■ **Work order**
Each line below that holds the string "extension" counts once; report the total and nothing else.

■ **Data to examine**
☆ ☆ ☆

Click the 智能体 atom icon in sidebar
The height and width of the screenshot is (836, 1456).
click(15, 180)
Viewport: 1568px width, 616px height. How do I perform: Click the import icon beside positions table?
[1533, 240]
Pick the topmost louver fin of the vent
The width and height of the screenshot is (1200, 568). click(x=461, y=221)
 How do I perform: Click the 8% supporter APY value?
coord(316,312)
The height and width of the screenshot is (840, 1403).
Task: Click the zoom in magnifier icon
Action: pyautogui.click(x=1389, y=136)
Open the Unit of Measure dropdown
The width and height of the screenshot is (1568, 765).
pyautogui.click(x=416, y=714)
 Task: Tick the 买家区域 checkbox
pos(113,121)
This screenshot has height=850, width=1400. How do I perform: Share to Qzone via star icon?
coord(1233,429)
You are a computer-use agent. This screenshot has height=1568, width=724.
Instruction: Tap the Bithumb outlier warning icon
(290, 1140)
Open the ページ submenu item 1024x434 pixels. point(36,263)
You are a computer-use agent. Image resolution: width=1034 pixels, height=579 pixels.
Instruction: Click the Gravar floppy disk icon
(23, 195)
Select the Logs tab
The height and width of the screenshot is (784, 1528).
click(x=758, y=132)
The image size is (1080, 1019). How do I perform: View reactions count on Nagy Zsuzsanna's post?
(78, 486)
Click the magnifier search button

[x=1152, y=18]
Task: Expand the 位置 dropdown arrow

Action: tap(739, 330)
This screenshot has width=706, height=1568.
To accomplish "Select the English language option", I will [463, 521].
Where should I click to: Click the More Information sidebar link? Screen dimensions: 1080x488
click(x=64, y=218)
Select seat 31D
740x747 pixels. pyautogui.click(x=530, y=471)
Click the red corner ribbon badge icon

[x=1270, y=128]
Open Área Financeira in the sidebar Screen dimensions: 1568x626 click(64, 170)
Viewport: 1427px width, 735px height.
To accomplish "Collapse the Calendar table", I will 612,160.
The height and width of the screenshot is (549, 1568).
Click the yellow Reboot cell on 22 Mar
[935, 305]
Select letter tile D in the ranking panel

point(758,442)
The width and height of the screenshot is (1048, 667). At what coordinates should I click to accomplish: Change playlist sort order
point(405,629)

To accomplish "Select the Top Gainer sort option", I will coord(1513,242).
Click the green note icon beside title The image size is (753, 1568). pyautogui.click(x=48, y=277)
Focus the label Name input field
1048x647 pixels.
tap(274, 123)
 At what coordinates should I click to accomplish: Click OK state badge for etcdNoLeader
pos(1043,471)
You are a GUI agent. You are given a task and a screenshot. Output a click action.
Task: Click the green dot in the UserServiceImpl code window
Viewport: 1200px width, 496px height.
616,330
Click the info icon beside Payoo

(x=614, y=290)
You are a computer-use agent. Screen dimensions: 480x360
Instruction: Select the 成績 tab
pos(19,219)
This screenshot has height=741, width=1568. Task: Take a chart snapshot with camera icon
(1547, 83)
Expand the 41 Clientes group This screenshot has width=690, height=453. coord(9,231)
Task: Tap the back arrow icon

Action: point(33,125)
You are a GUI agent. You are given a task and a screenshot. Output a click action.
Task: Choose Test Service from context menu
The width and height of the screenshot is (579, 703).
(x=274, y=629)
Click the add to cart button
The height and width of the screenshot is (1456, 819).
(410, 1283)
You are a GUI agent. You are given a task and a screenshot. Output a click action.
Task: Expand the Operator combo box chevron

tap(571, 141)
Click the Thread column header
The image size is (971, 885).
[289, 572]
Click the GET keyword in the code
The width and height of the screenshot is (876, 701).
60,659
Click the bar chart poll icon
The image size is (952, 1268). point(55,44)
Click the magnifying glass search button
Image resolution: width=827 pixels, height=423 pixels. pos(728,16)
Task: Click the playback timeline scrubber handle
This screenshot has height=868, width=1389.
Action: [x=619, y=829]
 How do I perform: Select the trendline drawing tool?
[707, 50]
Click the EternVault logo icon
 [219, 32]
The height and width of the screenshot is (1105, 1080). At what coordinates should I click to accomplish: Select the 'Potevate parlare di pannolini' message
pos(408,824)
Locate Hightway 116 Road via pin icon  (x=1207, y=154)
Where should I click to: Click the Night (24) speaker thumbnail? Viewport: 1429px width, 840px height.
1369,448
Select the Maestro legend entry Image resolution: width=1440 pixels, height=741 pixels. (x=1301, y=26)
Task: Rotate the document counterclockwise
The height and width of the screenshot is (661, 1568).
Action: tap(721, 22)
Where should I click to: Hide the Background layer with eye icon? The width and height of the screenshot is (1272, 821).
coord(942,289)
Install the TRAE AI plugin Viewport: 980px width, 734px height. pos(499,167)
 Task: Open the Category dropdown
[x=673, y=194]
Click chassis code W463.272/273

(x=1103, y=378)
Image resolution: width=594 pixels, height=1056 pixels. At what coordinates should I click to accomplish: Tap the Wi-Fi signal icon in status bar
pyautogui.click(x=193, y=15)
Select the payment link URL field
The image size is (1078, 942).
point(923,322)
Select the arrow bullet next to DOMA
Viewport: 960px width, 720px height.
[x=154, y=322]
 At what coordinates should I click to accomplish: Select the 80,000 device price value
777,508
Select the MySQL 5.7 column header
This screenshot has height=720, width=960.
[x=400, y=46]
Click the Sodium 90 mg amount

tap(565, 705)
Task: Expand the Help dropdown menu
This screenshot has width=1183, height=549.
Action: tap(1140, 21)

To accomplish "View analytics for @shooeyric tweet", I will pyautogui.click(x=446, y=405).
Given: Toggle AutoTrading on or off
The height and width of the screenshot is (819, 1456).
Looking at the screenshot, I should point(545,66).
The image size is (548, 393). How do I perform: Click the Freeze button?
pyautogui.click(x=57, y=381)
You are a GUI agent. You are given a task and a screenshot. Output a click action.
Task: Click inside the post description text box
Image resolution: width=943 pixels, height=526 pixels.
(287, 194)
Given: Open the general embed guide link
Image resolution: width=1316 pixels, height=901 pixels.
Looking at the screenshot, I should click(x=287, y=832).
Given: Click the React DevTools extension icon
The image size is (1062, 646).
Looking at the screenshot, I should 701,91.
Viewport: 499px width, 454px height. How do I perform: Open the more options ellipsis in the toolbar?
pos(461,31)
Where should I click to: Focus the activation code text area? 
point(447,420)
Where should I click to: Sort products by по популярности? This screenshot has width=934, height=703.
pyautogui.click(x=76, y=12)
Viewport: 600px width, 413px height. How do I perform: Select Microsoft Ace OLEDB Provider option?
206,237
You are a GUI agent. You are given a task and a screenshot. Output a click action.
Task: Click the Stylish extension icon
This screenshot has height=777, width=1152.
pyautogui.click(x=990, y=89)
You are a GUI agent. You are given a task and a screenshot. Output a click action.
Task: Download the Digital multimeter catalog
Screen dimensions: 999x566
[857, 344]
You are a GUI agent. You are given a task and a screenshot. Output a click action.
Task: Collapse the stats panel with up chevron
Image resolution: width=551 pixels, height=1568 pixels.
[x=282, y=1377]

☆ ☆ ☆

■ **Output of the task**
2